Phil. I found out later that was the name of the man that had been watching my every move. As I put my computer away, I rolled it over to the seat that he was occupying and asked him the only question I could muster up the strength to ask. “I’m really sorry that you’re not having a good day. Is there something that I can do to help make your day better?”
I would be lying if I didn’t admit that I was fearful of his answer as I wasn’t sure I had much to give in the sense of what I suspected he may need. Clothing. Food. Shelter. A friend. But I quickly found that I had more than enough to change his day.
He spoke of housing, asking if he could help me with the build of my new home. He was willing to do odd jobs to help make some money. Unfortunately, not only was my house nearly 45 minutes away from where we met, but we hadn’t even broken ground on building. I knew it wasn’t much, but on the eve of one of the coldest nights in the city, I offered to buy him some food, hopeful that something warm would make a difference. A large hot chocolate is what he opted for, and I decided that he wouldn’t just get one, but I would give him a gift card to let him get three more when he wanted them. It wasn’t much, I know, but I was hopeful that it would lift his spirits some.
I informed Phil that when the barista called hot chocolate, it was his, and I gifted him with the gift card I had just purchased to accompany it. A thousand thank yous spewed from his lips, but there is one that I’ll never forget. After thanking me for the drink, he shifted the conversation totally, and thanked me for something that no gift card could ever buy.
“What is your name?” he asked me. That’s when I learned his name was Phil. “Stephanie, thank you for looking at me…looking at me in my eyes… and asking me how my day was. You didn’t have to do that.”
I took a deep breath and soaked in the story of this man who frequented his local coffee shop for likely much different reasons than I did. I craved a latte. He craved warmth. I sought wi-fi. He sought a safe haven. I’d become accustomed to little interaction. He had begged for someone to notice him.
My heart became heavy, knowing that many times before I had, too, overlooked others like Phil. We all likely have. But there is a beautiful thing about life. Just because we used to do something doesn’t mean we have to continue to. And that day, I spoke something that I had always needed to say and to hear.
“Please don’t thank me for that, Phil. You are worth being looked in the eyes and spoken to. And I’m so sorry that you don’t always get that. But I hope today, your hot chocolate lets you know that to me you are worth it.”
I made a new friend that night, someone that I hope I meet again. Phil promised me that he would be back again, like he was most days, and he promised me he had a warm place to go that night too, which was a worry of mine. We promised to talk again, and as I left, the man who had had a not so great day had a smile on his face.

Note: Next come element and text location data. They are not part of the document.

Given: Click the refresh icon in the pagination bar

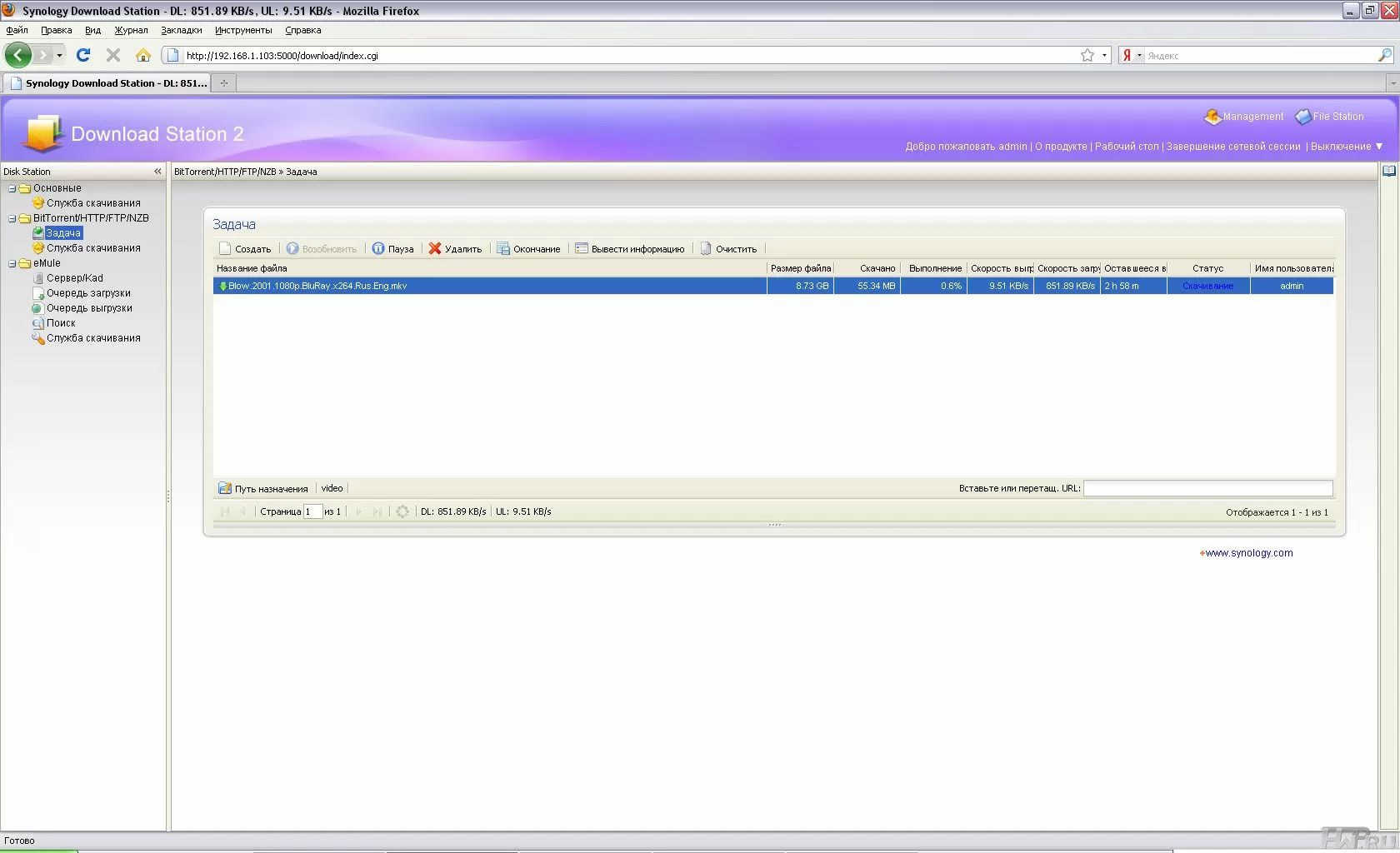Looking at the screenshot, I should coord(402,511).
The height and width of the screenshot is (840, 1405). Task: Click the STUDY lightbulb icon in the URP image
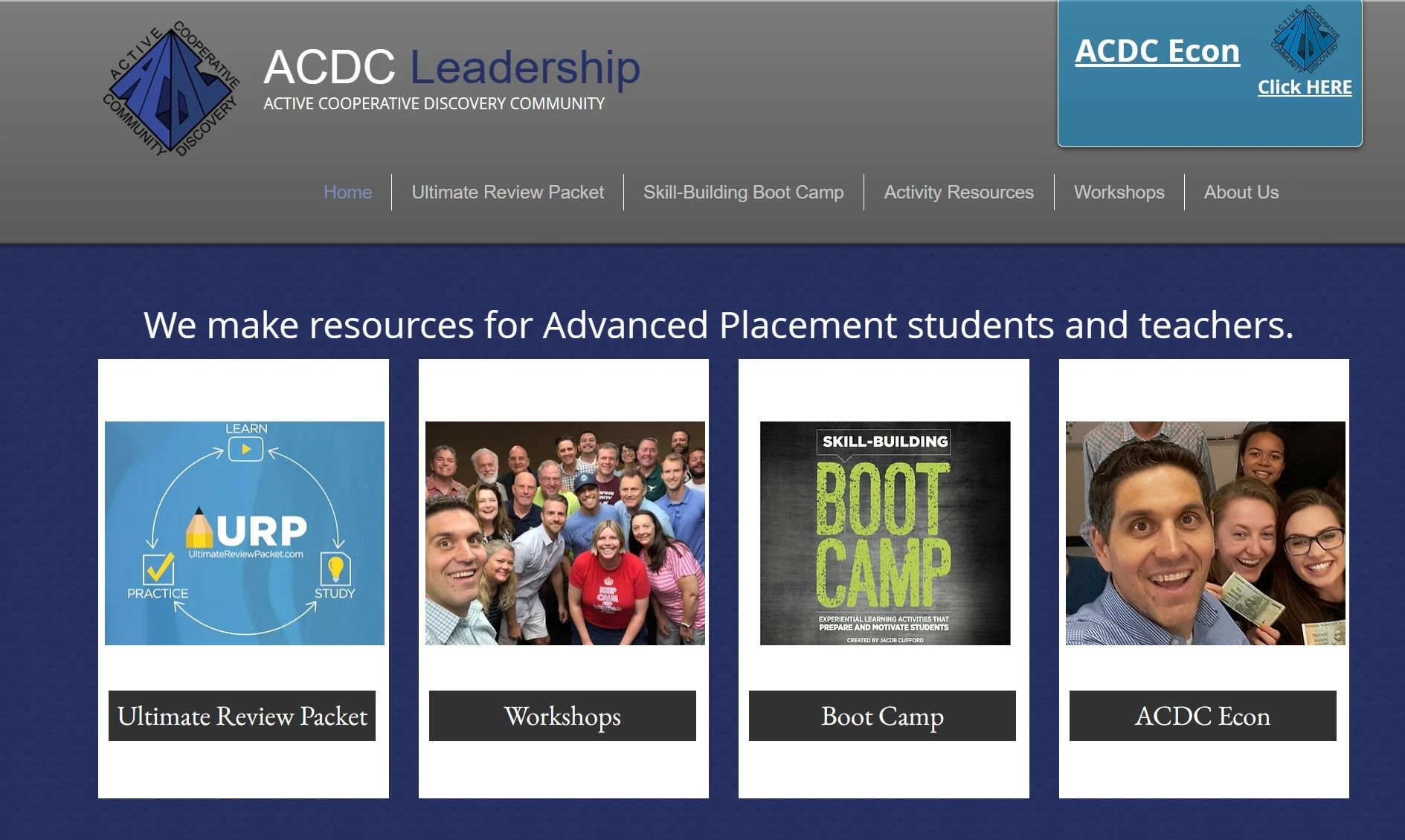(x=335, y=569)
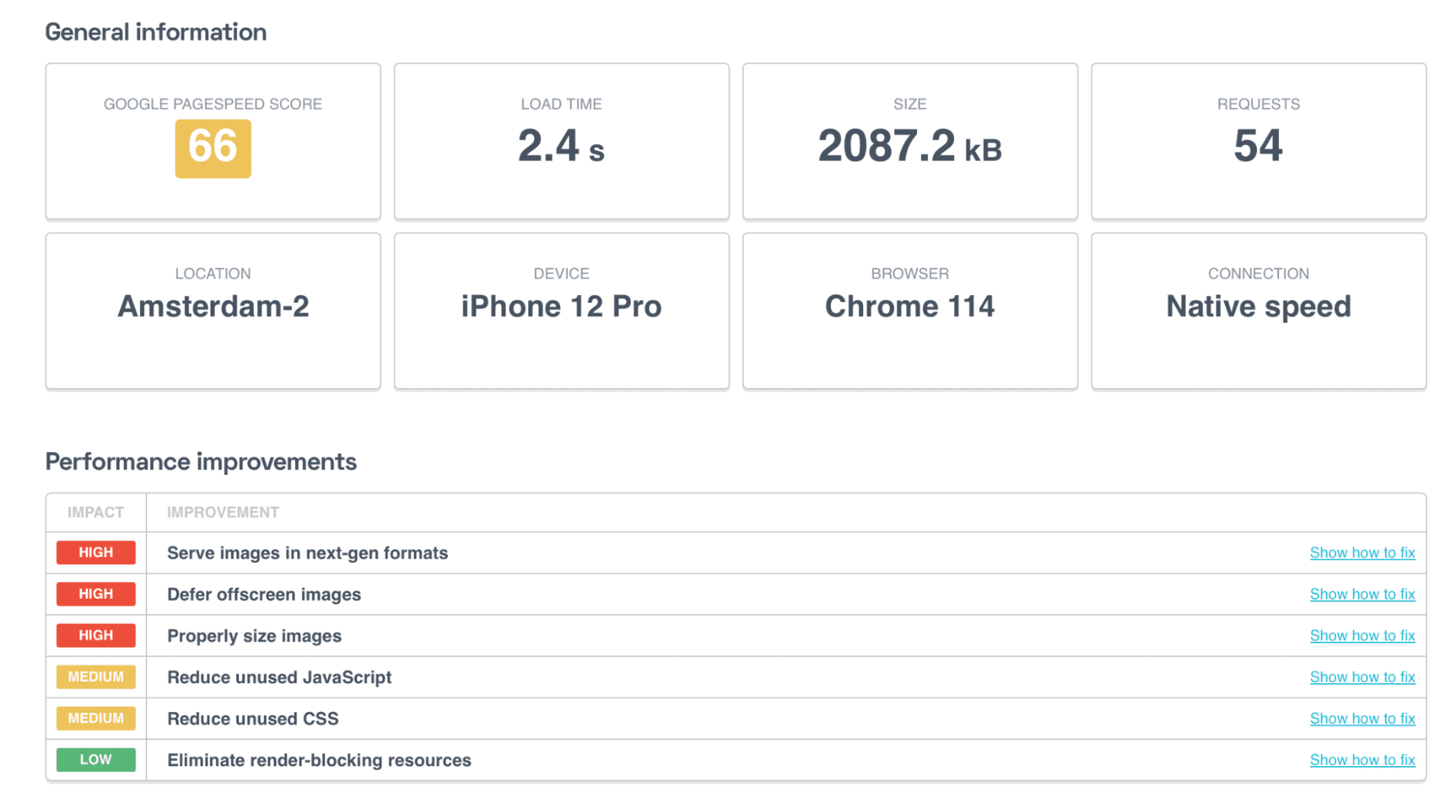This screenshot has width=1456, height=812.
Task: Select the Load Time 2.4 s card
Action: [562, 141]
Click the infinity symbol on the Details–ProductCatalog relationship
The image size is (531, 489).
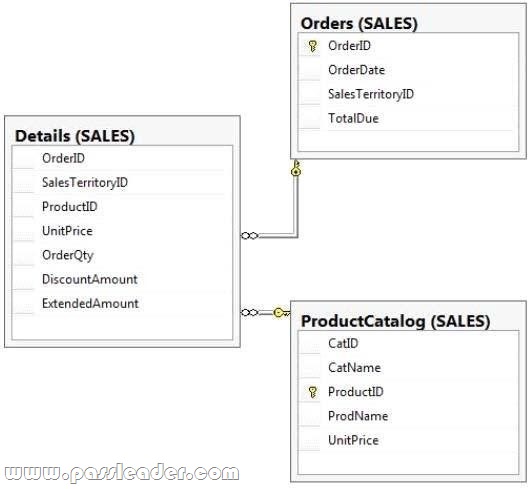tap(250, 312)
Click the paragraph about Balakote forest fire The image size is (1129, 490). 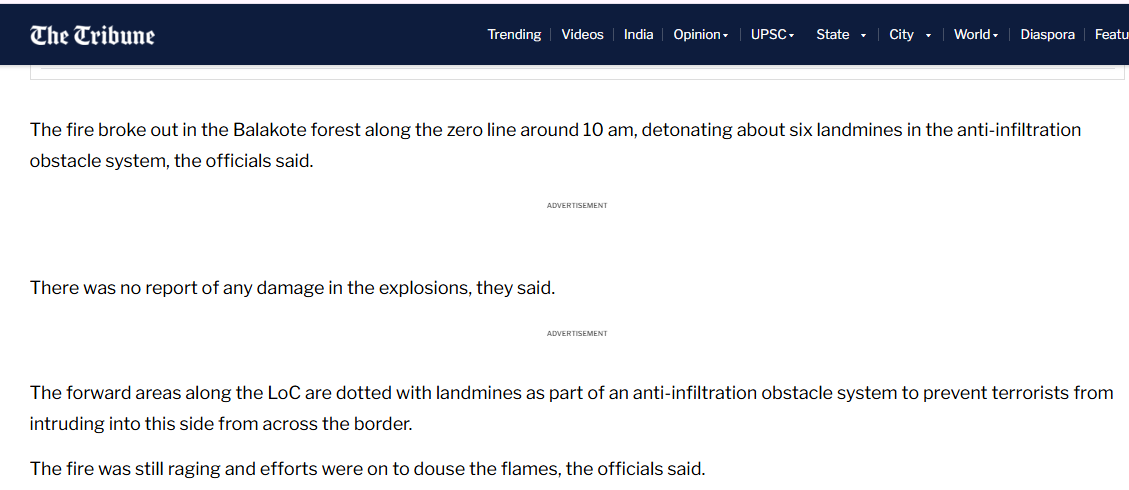tap(555, 145)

No matter what you are experiencing in your life, I believe that we can learn a lot from Phil. We can come to appreciate the power of the pause – of stopping our rushed lifestyle to not just see others around us, but experience conversations with them. We can remember how important connection is and how each of us are deserving, no matter what we are going through, of receiving it. But most of all, I hope that Phil reminds us that we, as humans in community, are meant to be a hand when someone needs one… to be a listening ear when someone has no one else… and to be a gift to another when all they need is a reason to smile again.